The seller accounts in question must be stealth or burner accounts purchased - by the hundreds - from online repositories. They appear to be operated by a common person or group. The defining characteristics of the operation are as follows:
- Common pocket change
- Starting bid in the $100-2500 range
- Account with zero seller feedback; newly-active
- Only one (sometimes 2) listing for sale per account
- Username often a jumble of random letters and numbers
- Common circulating coins listed for exorbitant prices
- Poor quality photos
- Auction title is vague, nondescript, pithy; improper use of capitalization
- Titles spam certain keywords (Coins, US, Lot, Error, Rare)

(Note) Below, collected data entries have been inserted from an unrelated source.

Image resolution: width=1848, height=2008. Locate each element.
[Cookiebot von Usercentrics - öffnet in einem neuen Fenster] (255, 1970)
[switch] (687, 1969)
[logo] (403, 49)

- Titles often unrelated to the coin pictured
- Repetition of exact keywords in titles across different seller accounts
- Auctions ending in time clusters yet from all different sellers accounts
- Listings ending at all times of the day
- Item locations often rural, obscure, low population
Examples from a recent cluster of auctions repeating similar language in titles:
Searching the category today (AM EST), more than 1 in 5 auctions ending in US Coins meet the above-mentioned criteria. This cluster ended within a 5-minute window:
So some entity appears to have developed the means to blitz the US Coins category with hundreds of auctions a day across multiple sock-puppet accounts, while avoiding IP detection by eBay. Moreover, it knows how to game the search algorithm. Now, seldom do the auctions in question receive a bid and even the least savvy buyer should detect something wrong with them. So, what might be the goal of such an operation?
I have attempted to bring this to eBay's attention several times in the past, but was never able to successfully penetrate the bureaucracy. It's hard to believe eBay wouldn't notice spamming of this magnitude and shut it down.
Maybe these assumptions are entirely wrong and each day hundreds of real people across the US all of the sudden decide to fire up years-dormant eBay accounts to try their luck at selling a piece of pocket change for big bucks? Seeking opinions.